DataFrame API¶
bodo.pandas.BodoDataFrame.apply¶
BodoDataFrame.apply(
func,
axis=0,
raw=False,
result_type=None,
args=(),
by_row="compat",
engine="python",
engine_kwargs=None,
**kwargs,
) -> BodoSeries
Apply a function along an axis of the BodoDataFrame.
Currently only supports applying a function that returns a scalar value for each row (i.e. axis=1
).
All other uses will fall back to Pandas.
See pandas.DataFrame.apply
for more details.
Note
Calling BodoDataFrame.apply
will immediately execute a plan to generate a small sample of the BodoDataFrame
and then call pandas.DataFrame.apply
on the sample to infer output types
before proceeding with lazy evaluation.
Parameters
-
func : function: Function to apply to each row.
-
axis : {0 or 1}, default 0: The axis to apply the function over.
axis=0
will fall back topandas.DataFrame.apply
. -
args : tuple: Additional positional arguments to pass to func.
-
**kwargs: Additional keyword arguments to pass as keyword arguments to func.
-
All other parameters will trigger a fallback to
pandas.DataFrame.apply
if a non-default value is provided. Returns
-
BodoSeries: The result of applying func to each row in the BodoDataFrame.
Example
import pandas as pd
import bodo.pandas as bodo_pd
df = pd.DataFrame(
{
"a": pd.array([1, 2, 3] * 4, "Int64"),
"b": pd.array([4, 5, 6] * 4, "Int64"),
"c": ["a", "b", "c"] * 4,
},
)
bdf = bodo_pd.from_pandas(df)
out_bodo = bdf.apply(lambda x: x["a"] + 1, axis=1)
print(type(out_bodo))
print(out_bodo)
Output:
<class 'bodo.pandas.series.BodoSeries'>
0 2
1 3
2 4
3 2
4 3
5 4
6 2
7 3
8 4
9 2
10 3
11 4
dtype: int64[pyarrow]
bodo.pandas.BodoDataFrame.head¶
Returns the first n rows of the BodoDataFrame.
Parameters
-
n : int, default 5: Number of rows to select.
Returns
-
BodoDataFrame
Example
import bodo
import bodo.pandas as bodo_pd
import pandas as pd
original_df = pd.DataFrame(
{"foo": range(15), "bar": range(15, 30)}
)
@bodo.jit
def write_parquet(df):
df.to_parquet("example.pq")
write_parquet(original_df)
restored_df = bodo_pd.read_parquet("example.pq")

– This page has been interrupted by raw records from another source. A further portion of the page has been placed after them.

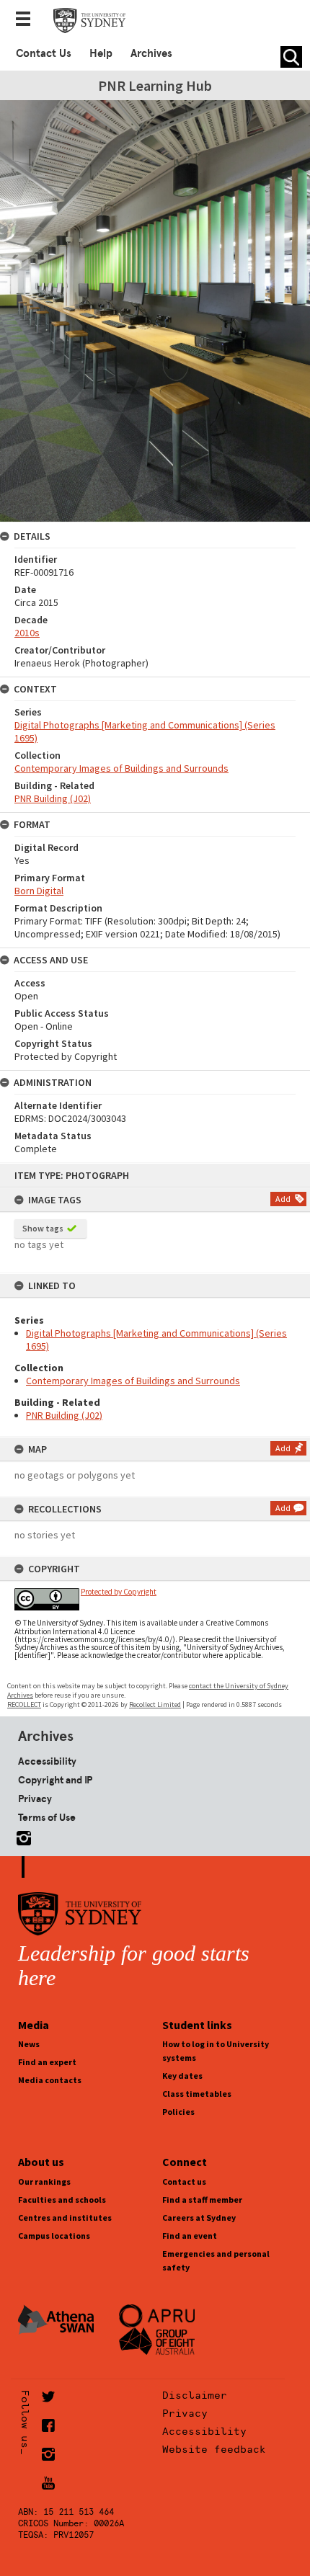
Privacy (35, 1798)
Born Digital (38, 890)
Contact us (184, 2181)
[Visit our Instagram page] (21, 1835)
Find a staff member (202, 2199)
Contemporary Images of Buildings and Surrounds (133, 1380)
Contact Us (43, 53)
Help (100, 53)
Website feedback (214, 2449)
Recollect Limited (155, 1704)
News (29, 2043)
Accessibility (47, 1761)
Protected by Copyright (118, 1592)
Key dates (182, 2075)
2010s (27, 632)
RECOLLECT (24, 1704)
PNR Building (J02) (64, 1415)
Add (283, 1198)
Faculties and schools (62, 2199)
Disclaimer (194, 2395)
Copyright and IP (55, 1780)
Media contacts (49, 2079)
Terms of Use (47, 1817)
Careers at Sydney (199, 2217)
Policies (178, 2111)
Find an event (189, 2235)
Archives (151, 53)
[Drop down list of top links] (27, 20)
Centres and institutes (65, 2217)
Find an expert (47, 2061)
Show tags (42, 1228)
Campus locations (54, 2235)
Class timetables (196, 2093)
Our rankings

restored_df_head = restored_df.head(2)
print(type(restored_df_head))
print(restored_df_head)
Output:
Setting DataFrame Columns¶
Bodo DataFrames support setting columns lazily when the value is a Series created from the same DataFrame or a constant value. Other cases will fallback to Pandas.
Examples
import bodo.pandas as bodo_pd
import pandas as pd
df = pd.DataFrame(
{
"A": pd.array([1, 2, 3, 7] * 3, "Int64"),
"B": ["A1", "B1 ", "C1", "Abc"] * 3,
"C": pd.array([4, 5, 6, -1] * 3, "Int64"),
}
)
bdf = bodo_pd.from_pandas(df)
bdf["D"] = bdf["B"].str.lower()
print(type(bdf))
print(bdf.D)
Output:
<class 'bodo.pandas.frame.BodoDataFrame'>
0 a1
1 b1
2 c1
3 abc
4 a1
5 b1
6 c1
7 abc
8 a1
9 b1
10 c1
11 abc
Name: D, dtype: string
import bodo.pandas as bodo_pd
import pandas as pd
df = pd.DataFrame(
{
"A": pd.array([1, 2, 3, 7] * 3, "Int64"),
"B": ["A1", "B1 ", "C1", "Abc"] * 3,
"C": pd.array([4, 5, 6, -1] * 3, "Int64"),
}
)
bdf = bodo_pd.from_pandas(df)
bdf["D"] = 11
print(type(bdf))
print(bdf.D)
Output:
<class 'bodo.pandas.frame.BodoDataFrame'>
0 11
1 11
2 11
3 11
4 11
5 11
6 11
7 11
8 11
9 11
10 11
11 11
Name: D, dtype: int64[pyarrow]
bodo.pandas.BodoDataFrame.sort_values¶
BodoDataFrame.sort_values(
self,
by: IndexLabel,
*,
axis: Axis = 0,
ascending: bool | list[bool] | tuple[bool, ...] = True,
inplace: bool = False,
kind: SortKind = "quicksort",
na_position: str | list[str] | tuple[str, ...] = "last",
ignore_index: bool = False,
key: ValueKeyFunc | None = None,
) -> BodoDataFrame
Parameters
-
by: str or list of str: Name or list of column names to sort by.
-
ascending : bool or list of bool, default True: Sort ascending vs. descending. Specify list for multiple sort orders. If this is a list of bools, must match the length of the by.
-
na_position: str {'first', 'last'} or list of str, default 'last': Puts NaNs at the beginning if first; last puts NaNs at the end. Specify list for multiple NaN orders by key. If this is a list of strings, must match the length of the by.
-
All other parameters will trigger a fallback to
pandas.DataFrame.sort_values
if a non-default value is provided. Returns
-
BodoDataFrame
Example
import bodo.pandas as bodo_pd
import pandas as pd
df = pd.DataFrame(
{
"A": pd.array([1, 2, 3, 7] * 3, "Int64"),
"B": ["A1", "B1", "C1", "Abc"] * 3,
"C": pd.array([6, 5, 4] * 4, "Int64"),
}
)
bdf = bodo_pd.from_pandas(df)
bdf_sorted = bdf.sort_values(by=["A", "C"], ascending=[False, True])
print(bdf_sorted)
Output:
A B C
0 7 Abc 4
1 7 Abc 5
2 7 Abc 6
3 3 C1 4
4 3 C1 5
5 3 C1 6
6 2 B1 4
7 2 B1 5
8 2 B1 6
9 1 A1 4
10 1 A1 5
11 1 A1 6